** Start Listing **

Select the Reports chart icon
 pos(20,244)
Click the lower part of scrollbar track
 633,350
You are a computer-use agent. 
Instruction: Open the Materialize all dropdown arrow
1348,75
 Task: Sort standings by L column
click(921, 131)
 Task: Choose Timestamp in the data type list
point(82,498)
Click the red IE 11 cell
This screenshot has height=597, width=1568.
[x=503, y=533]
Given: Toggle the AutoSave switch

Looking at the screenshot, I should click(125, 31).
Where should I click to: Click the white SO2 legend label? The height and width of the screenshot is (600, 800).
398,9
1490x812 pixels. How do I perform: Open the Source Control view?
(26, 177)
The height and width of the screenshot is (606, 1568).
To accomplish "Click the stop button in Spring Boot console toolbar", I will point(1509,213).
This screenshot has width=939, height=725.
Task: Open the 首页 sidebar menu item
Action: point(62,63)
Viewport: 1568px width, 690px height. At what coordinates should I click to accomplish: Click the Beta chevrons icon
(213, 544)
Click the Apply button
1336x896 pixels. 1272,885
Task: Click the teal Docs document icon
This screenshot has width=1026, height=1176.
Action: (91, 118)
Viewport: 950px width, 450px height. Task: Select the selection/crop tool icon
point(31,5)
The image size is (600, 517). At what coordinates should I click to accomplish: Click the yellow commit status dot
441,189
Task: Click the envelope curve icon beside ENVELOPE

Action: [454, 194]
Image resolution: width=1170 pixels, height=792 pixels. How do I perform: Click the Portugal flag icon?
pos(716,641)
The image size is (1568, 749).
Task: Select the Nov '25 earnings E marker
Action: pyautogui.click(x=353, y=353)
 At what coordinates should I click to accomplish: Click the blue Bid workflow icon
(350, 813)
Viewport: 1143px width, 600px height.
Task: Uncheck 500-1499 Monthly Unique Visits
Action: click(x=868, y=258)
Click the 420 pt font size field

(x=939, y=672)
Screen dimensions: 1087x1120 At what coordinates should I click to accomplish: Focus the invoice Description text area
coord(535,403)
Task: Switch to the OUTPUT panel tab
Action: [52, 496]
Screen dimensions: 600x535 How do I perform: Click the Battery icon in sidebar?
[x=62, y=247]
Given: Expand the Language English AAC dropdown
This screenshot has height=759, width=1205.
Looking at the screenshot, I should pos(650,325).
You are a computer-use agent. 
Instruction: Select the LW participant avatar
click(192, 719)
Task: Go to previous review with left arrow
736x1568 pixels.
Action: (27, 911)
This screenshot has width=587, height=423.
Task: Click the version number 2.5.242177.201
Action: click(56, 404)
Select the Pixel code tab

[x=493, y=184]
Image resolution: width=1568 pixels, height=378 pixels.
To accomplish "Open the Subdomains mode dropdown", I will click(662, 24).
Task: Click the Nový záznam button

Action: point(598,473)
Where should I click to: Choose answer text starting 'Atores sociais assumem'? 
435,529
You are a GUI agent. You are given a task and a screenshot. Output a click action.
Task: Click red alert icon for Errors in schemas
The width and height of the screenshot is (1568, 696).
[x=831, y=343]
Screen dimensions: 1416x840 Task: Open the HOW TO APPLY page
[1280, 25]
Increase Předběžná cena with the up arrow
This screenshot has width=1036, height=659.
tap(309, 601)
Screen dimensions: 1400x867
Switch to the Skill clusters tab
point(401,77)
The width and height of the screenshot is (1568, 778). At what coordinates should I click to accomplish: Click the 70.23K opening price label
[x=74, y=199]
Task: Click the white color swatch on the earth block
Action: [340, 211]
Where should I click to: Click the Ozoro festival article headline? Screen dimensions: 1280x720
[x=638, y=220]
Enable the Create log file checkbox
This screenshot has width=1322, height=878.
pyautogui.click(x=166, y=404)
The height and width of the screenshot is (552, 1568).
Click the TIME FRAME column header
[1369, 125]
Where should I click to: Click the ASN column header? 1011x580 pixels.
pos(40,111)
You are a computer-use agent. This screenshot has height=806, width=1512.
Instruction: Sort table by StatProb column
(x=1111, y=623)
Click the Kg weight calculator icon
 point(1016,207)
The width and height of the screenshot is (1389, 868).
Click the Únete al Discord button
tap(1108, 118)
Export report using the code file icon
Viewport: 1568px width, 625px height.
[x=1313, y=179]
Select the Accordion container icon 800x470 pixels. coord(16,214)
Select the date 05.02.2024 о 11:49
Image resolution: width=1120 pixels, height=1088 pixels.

** End Listing **

_What needs to be done_
Express each line of the listing above as an item in a numbered list, leaving out blank lines.

_Result of the exercise_
1. Select the Reports chart icon
2.  pos(20,244)
3. Click the lower part of scrollbar track
4.  633,350
5. You are a computer-use agent. 
6. Instruction: Open the Materialize all dropdown arrow
7. 1348,75
8.  Task: Sort standings by L column
9. click(921, 131)
10.  Task: Choose Timestamp in the data type list
11. point(82,498)
12. Click the red IE 11 cell
13. This screenshot has height=597, width=1568.
14. [x=503, y=533]
15. Given: Toggle the AutoSave switch
16. Looking at the screenshot, I should click(125, 31).
17. Where should I click to: Click the white SO2 legend label? The height and width of the screenshot is (600, 800).
18. 398,9
19. 1490x812 pixels. How do I perform: Open the Source Control view?
20. (26, 177)
21. The height and width of the screenshot is (606, 1568).
22. To accomplish "Click the stop button in Spring Boot console toolbar", I will point(1509,213).
23. This screenshot has width=939, height=725.
24. Task: Open the 首页 sidebar menu item
25. Action: point(62,63)
26. Viewport: 1568px width, 690px height. At what coordinates should I click to accomplish: Click the Beta chevrons icon
27. (213, 544)
28. Click the Apply button
29. 1336x896 pixels. 1272,885
30. Task: Click the teal Docs document icon
31. This screenshot has width=1026, height=1176.
32. Action: (91, 118)
33. Viewport: 950px width, 450px height. Task: Select the selection/crop tool icon
34. point(31,5)
35. The image size is (600, 517). At what coordinates should I click to accomplish: Click the yellow commit status dot
36. 441,189
37. Task: Click the envelope curve icon beside ENVELOPE
38. Action: [454, 194]
39. Image resolution: width=1170 pixels, height=792 pixels. How do I perform: Click the Portugal flag icon?
40. pos(716,641)
41. The image size is (1568, 749).
42. Task: Select the Nov '25 earnings E marker
43. Action: pyautogui.click(x=353, y=353)
44.  At what coordinates should I click to accomplish: Click the blue Bid workflow icon
45. (350, 813)
46. Viewport: 1143px width, 600px height.
47. Task: Uncheck 500-1499 Monthly Unique Visits
48. Action: click(x=868, y=258)
49. Click the 420 pt font size field
50. (x=939, y=672)
51. Screen dimensions: 1087x1120 At what coordinates should I click to accomplish: Focus the invoice Description text area
52. coord(535,403)
53. Task: Switch to the OUTPUT panel tab
54. Action: [52, 496]
55. Screen dimensions: 600x535 How do I perform: Click the Battery icon in sidebar?
56. [x=62, y=247]
57. Given: Expand the Language English AAC dropdown
58. This screenshot has height=759, width=1205.
59. Looking at the screenshot, I should pos(650,325).
60. You are a computer-use agent. 
61. Instruction: Select the LW participant avatar
62. click(192, 719)
63. Task: Go to previous review with left arrow
64. 736x1568 pixels.
65. Action: (27, 911)
66. This screenshot has width=587, height=423.
67. Task: Click the version number 2.5.242177.201
68. Action: click(56, 404)
69. Select the Pixel code tab
70. [x=493, y=184]
71. Image resolution: width=1568 pixels, height=378 pixels.
72. To accomplish "Open the Subdomains mode dropdown", I will click(662, 24).
73. Task: Click the Nový záznam button
74. Action: point(598,473)
75. Where should I click to: Choose answer text starting 'Atores sociais assumem'? 
76. 435,529
77. You are a GUI agent. You are given a task and a screenshot. Output a click action.
78. Task: Click red alert icon for Errors in schemas
79. The width and height of the screenshot is (1568, 696).
80. [x=831, y=343]
81. Screen dimensions: 1416x840 Task: Open the HOW TO APPLY page
82. [1280, 25]
83. Increase Předběžná cena with the up arrow
84. This screenshot has width=1036, height=659.
85. tap(309, 601)
86. Screen dimensions: 1400x867
87. Switch to the Skill clusters tab
88. point(401,77)
89. The width and height of the screenshot is (1568, 778). At what coordinates should I click to accomplish: Click the 70.23K opening price label
90. [x=74, y=199]
91. Task: Click the white color swatch on the earth block
92. Action: [340, 211]
93. Where should I click to: Click the Ozoro festival article headline? Screen dimensions: 1280x720
94. [x=638, y=220]
95. Enable the Create log file checkbox
96. This screenshot has width=1322, height=878.
97. pyautogui.click(x=166, y=404)
98. The height and width of the screenshot is (552, 1568).
99. Click the TIME FRAME column header
100. [1369, 125]
101. Where should I click to: Click the ASN column header? 1011x580 pixels.
102. pos(40,111)
103. You are a computer-use agent. This screenshot has height=806, width=1512.
104. Instruction: Sort table by StatProb column
105. (x=1111, y=623)
106. Click the Kg weight calculator icon
107.  point(1016,207)
108. The width and height of the screenshot is (1389, 868).
109. Click the Únete al Discord button
110. tap(1108, 118)
111. Export report using the code file icon
112. Viewport: 1568px width, 625px height.
113. [x=1313, y=179]
114. Select the Accordion container icon 800x470 pixels. coord(16,214)
115. Select the date 05.02.2024 о 11:49
116. Image resolution: width=1120 pixels, height=1088 pixels.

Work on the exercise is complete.